Forum Discussion
smiley_dba_1116
Nimbostratus
NimbostratusWhitelist via FTP
Question, I have created whitelist in the past, but have been recently been asked to create a whitelist for FTP clients. THe premise of the rule is, if you come this IP address, get directed to this pool. Else, go to this IP address. Would I have to invoke a client_Accept instead of a HTTP_REQUEST?
when HTTP_REQUEST {
if {not ([class match [IP::remote_addr] equals Whitelist_Sorry]) } {
pool some_FTP_Pool
}
else {
pool some_other_FTP_Pool
log local0. "Condition not matched. Go here.."
}
}
class Whitelist_Sorry {
{
host 10.10.5.139
network 172.16.0.0/16
}
}
5 Replies
arpydaysYes, if you are only matching on IPs and not switching to different paths etc CLIENT_ACCEPTED will work..
smiley_dba_1116So the rule would look something like below?

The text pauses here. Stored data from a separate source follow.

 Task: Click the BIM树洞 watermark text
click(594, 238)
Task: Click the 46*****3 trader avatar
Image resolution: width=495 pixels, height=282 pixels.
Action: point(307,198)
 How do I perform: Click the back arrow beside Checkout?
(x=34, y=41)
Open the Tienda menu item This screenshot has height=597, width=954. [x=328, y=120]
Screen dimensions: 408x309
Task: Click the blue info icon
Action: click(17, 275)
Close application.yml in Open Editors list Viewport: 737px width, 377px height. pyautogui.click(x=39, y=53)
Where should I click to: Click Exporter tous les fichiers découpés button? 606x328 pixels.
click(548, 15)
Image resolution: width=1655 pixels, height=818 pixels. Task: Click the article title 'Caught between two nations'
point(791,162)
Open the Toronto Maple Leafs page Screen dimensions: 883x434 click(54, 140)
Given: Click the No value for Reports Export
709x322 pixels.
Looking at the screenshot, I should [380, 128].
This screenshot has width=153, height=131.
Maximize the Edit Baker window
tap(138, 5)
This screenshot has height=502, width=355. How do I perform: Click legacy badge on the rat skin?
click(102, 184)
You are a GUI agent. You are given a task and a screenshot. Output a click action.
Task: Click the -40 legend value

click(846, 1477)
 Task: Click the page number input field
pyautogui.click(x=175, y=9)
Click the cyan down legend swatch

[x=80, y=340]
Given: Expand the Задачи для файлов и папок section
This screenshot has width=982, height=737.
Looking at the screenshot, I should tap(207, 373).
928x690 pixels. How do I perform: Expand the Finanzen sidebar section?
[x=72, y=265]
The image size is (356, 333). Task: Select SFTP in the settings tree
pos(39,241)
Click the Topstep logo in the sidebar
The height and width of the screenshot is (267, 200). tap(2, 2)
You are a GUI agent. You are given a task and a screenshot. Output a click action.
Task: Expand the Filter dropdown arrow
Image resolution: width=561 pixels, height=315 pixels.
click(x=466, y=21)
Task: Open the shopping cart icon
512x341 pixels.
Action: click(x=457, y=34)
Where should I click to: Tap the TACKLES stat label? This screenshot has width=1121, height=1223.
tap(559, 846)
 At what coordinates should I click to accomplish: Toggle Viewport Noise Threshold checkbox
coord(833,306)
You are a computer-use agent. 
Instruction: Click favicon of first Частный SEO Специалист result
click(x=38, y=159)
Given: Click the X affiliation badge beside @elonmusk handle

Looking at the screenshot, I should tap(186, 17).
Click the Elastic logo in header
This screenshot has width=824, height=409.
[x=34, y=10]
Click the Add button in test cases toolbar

when CLIENT_ACCEPTED { if {([class match [IP::remote_addr] equals Whitelist_Sorry]) } { pool some_FTP_Pool } else { pool some_other_FTP_Pool log local0. "Condition not matched. Go here.." } }
VernonWellsEmployee
Yes, assuming that the DataGroup Whitelist_Sorry is of type "address", this should work.
- smiley_dba_1116
hmmm. the else statement is killing it. any other way to add a else value into this iRule?
Error: 01070151:3: Rule [/Common/Whitelist_Test] error: /Common/Whitelist_Test:5: error: [undefined procedure: else][else { pool some_other_FTP_Pool log local0. "Condition not matched. Go here.." }] - smiley_dba_1116
Found it. it was the else statement being on its own line. easy fix. thanks guys!